Work request> Output all the records below, word for word.

Material for this exercise>
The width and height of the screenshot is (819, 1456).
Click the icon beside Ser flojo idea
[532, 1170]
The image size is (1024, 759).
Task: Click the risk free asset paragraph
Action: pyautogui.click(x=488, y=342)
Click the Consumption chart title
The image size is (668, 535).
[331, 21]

Response box>
The width and height of the screenshot is (819, 1456).
Click the icon beside Ser flojo idea
[532, 1170]
The image size is (1024, 759).
Task: Click the risk free asset paragraph
Action: pyautogui.click(x=488, y=342)
Click the Consumption chart title
The image size is (668, 535).
[331, 21]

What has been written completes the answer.